▶ _What is asked_:
Turn the lines from the one containing "Tap the remote pairing icon" through the one containing "Action: click(701, 432)" into a numbered list, skipping any blank lines and leaving out the pictures.

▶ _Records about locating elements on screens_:

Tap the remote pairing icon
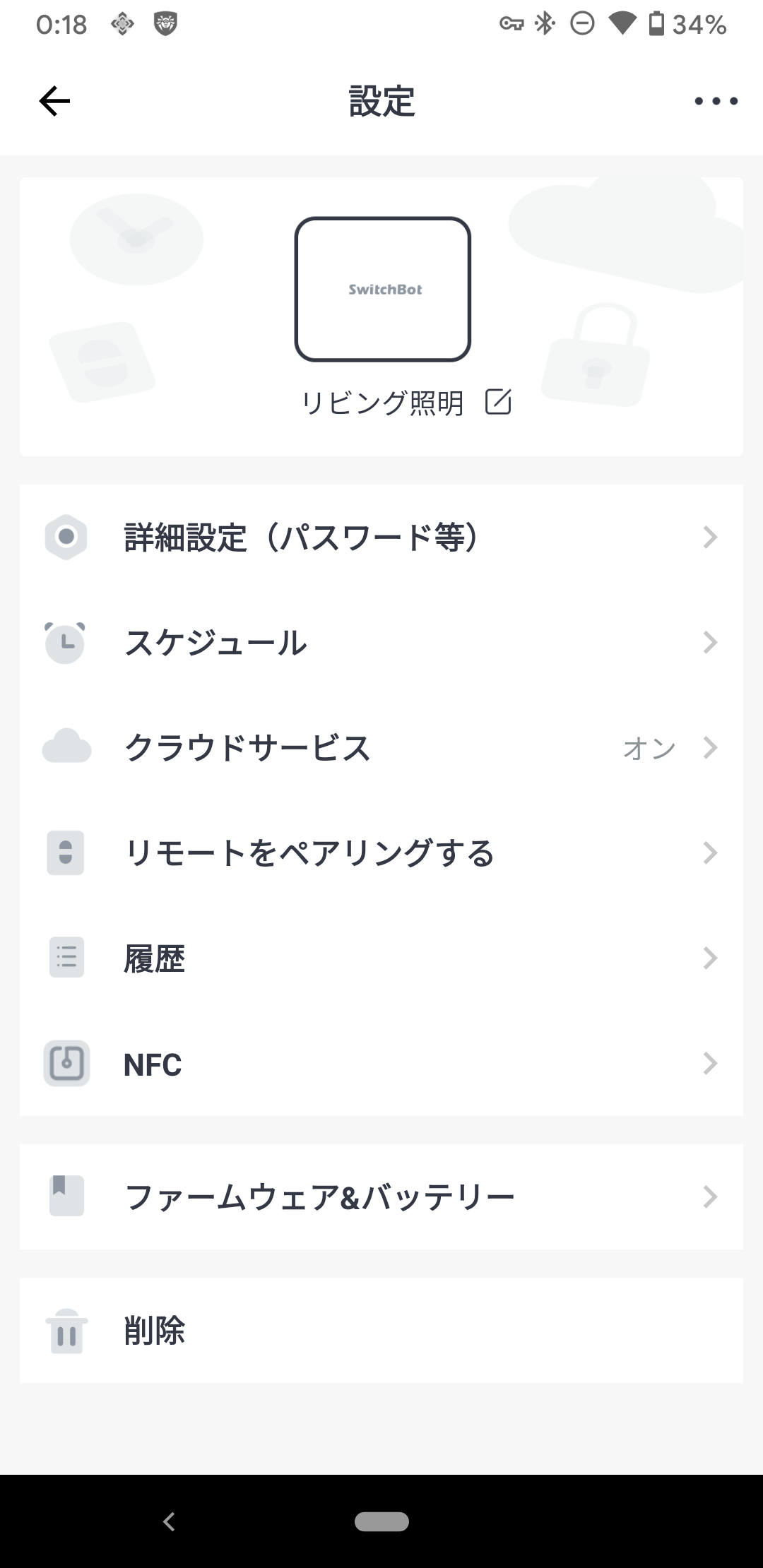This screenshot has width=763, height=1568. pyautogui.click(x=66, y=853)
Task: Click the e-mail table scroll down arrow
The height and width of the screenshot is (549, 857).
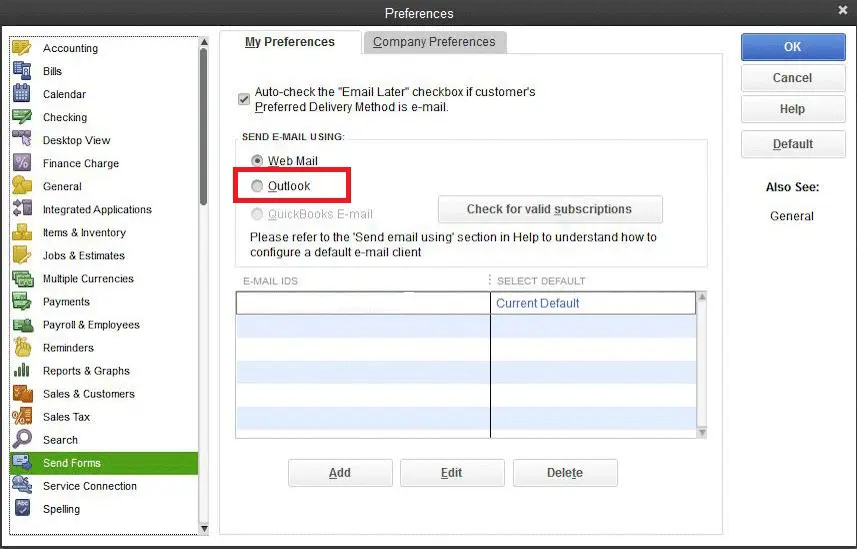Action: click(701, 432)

---

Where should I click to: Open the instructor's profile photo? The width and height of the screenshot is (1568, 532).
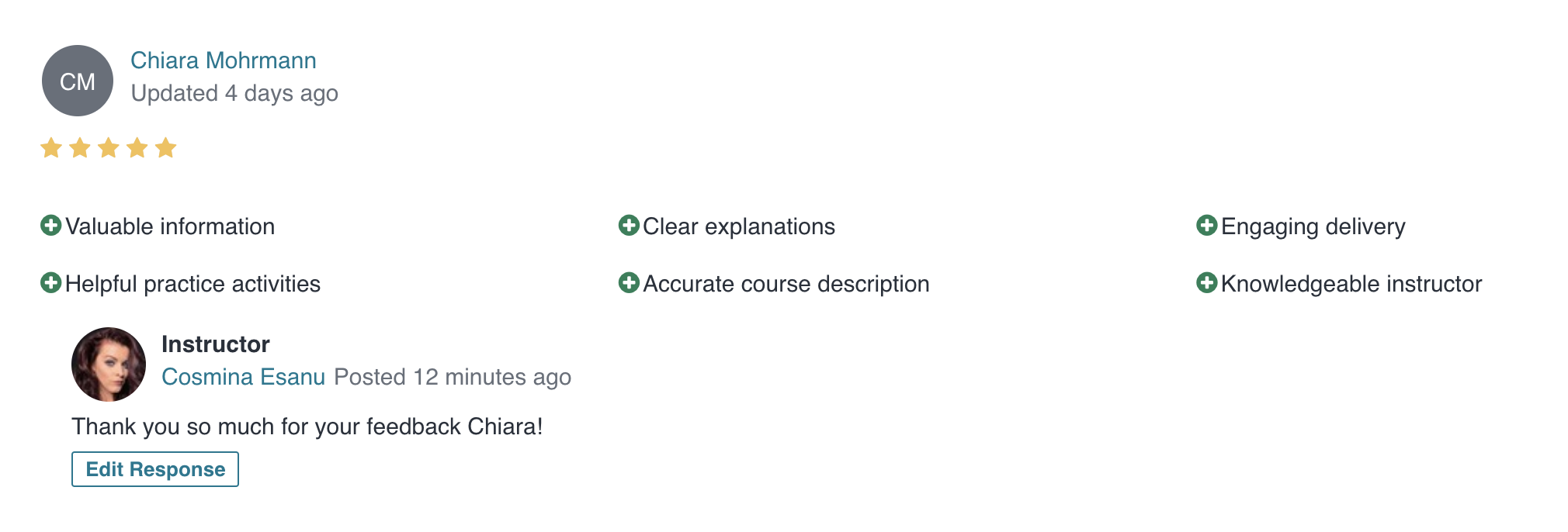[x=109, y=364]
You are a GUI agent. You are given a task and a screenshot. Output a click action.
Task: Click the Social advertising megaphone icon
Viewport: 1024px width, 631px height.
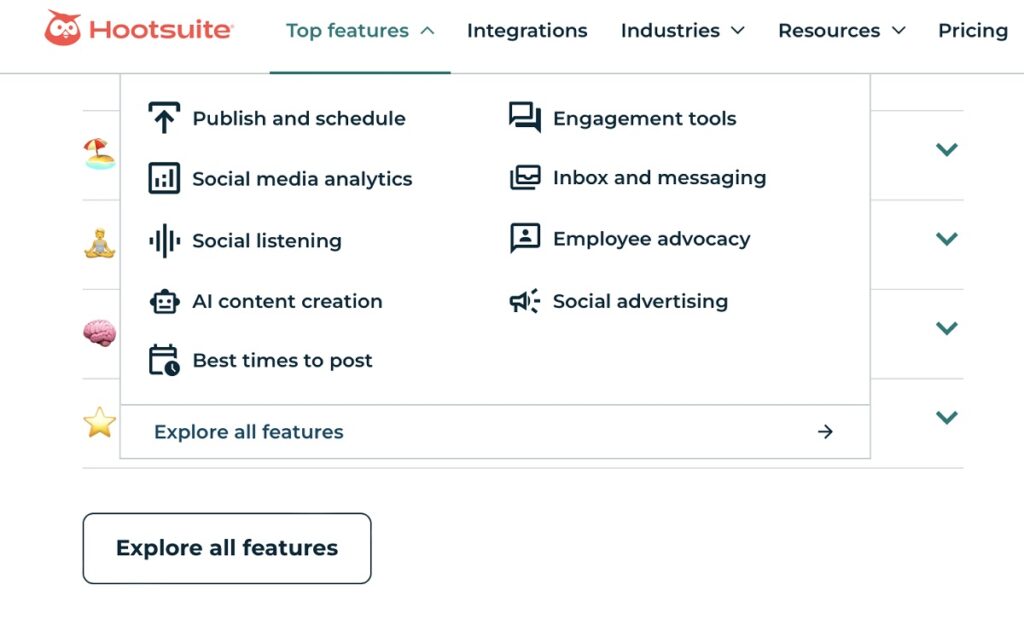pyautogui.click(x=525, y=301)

▶ _Result below_:
1. Tap the remote pairing icon
2. This screenshot has width=763, height=1568. pyautogui.click(x=66, y=853)
3. Task: Click the e-mail table scroll down arrow
4. The height and width of the screenshot is (549, 857).
5. Action: click(701, 432)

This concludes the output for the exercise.